■ Page text ■
A similar cleanup method from the Cleaner interface implements the deletion logic.

Let’s look at the event setup. How do we make sure a record is reconciled again when something about its zone changes? Previously, with the managed workflow, this was handled automatically. That is, a change in the Site or any of its dependents (for example, the ConfigMap) will automatically trigger the reconciliation of the Site, keeping everything in sync. For the manual flow, we’ll need to implement prepareEventSources to manually register the dependency between records and sites as an event source relationship. Again, this is an inlined version with additional comments explaining the flow. The event source setup is still heavily supported by the framework. We’re not doing low level eventing, but showing the framework a two-way mapping between records and zones. For record to zone, that’s easy, the zone reference is in the resource definition. For the other way around, we can simply use the Operator SDK’s built-in indexing functionality to build an index for lookup in the other direction.

@Override
public List<EventSource<?, CloudflareRecordCustomResource>> prepareEventSources(
        EventSourceContext<CloudflareRecordCustomResource> context
) {

    // the primary to secondary mapper is the obvious direction, again using spec.zoneRef
    PrimaryToSecondaryMapper<CloudflareRecordCustomResource> primaryToSecondary = p ->
            Set.of(new ResourceID(p.getSpec().zoneRef(), p.getMetadata().getNamespace()));

    // For the reverse direction, mapping zones back to records, we'll use the Operator SDK's index support.
    // We map the record to an index key, which we define as the name of the zone and the namespace, separated by a '#'.
    // In the actual SecondaryToPrimaryMapper, we build that index key and look up the reverse relation in the index.
    String indexName = "cloudflare-record-zone";
    context.getPrimaryCache().addIndexer(indexName, p ->
        List.of(p.getSpec().zoneRef() + "#" + p.getMetadata().getNamespace())
    );
    SecondaryToPrimaryMapper<CloudflareZoneCustomResource> secondaryToPrimary = s -> {
        ResourceID id = ResourceID.fromResource(s);
        return context.getPrimaryCache()
                .byIndex(indexName, id.getName() + "#" + id.getNamespace())

■ Supplied material ■
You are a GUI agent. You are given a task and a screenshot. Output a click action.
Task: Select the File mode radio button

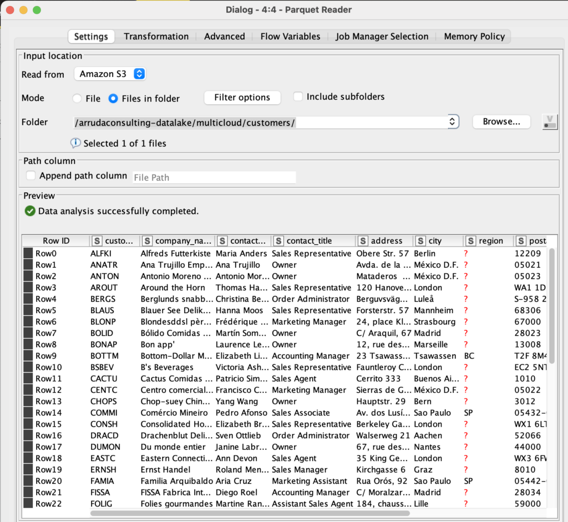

■ Objective ■
Could you pick up the Operator SDK event-source text right after its last line and carry it on? The data has no role in this.

■ Final answer ■
                .stream()
                .map(ResourceID::fromResource)
                .collect(Collectors.toSet());
    };

    // build the config
    InformerEventSourceConfiguration<CloudflareZoneCustomResource> configuration =
            InformerEventSourceConfiguration.from(CloudflareZoneCustomResource.class, CloudflareRecordCustomResource.class)
                    .withPrimaryToSecondaryMapper(primaryToSecondary)
                    .withSecondaryToPrimaryMapper(secondaryToPrimary)
                    .build();
    return List.of(new InformerEventSource<>(configuration, context));
}

Testing

I like having integration tests that actually run the application. For this kind of application, that’s almost going to be the only test that really makes sense. You could unit test whether your reconciler calls the right services, but you’re much more likely to run into other kinds of issues.

Luckily, the framework includes great testing support. You’ll want to include the following dependencies:

io.javaoperatorsdk:operator-framework-spring-boot-starter-test
io.javaoperatorsdk:operator-framework-junit-5

This provides support for using Fabric8’s mock Kubernetes server. The simplest Spring Boot test setup looks like this.

@SpringBootTest
@EnableMockOperator(crdPaths = {
        "classpath:META-INF/fabric8/cloudflarerecords.ddns.inias.eu-v1.yml",
        "classpath:META-INF/fabric8/cloudflarezones.ddns.inias.eu-v1.yml",
        "classpath:META-INF/fabric8/pages.ddns.inias.eu-v1.yml",
        "classpath:META-INF/fabric8/sites.ddns.inias.eu-v1.yml",
})
public class IntegrationTest {
    @Autowired
    KubernetesClient client;
    //...
}

That is, you include the paths to the generated CRDs, autowire a Kubernetes client, and you’re good to go.

Testcontainers or Wiremock work very well to represent your external system. If you happen to run into the limitations of the mock Kubernetes server, you can also use a K3s Testcontainer for a more complete Kubernetes test environment.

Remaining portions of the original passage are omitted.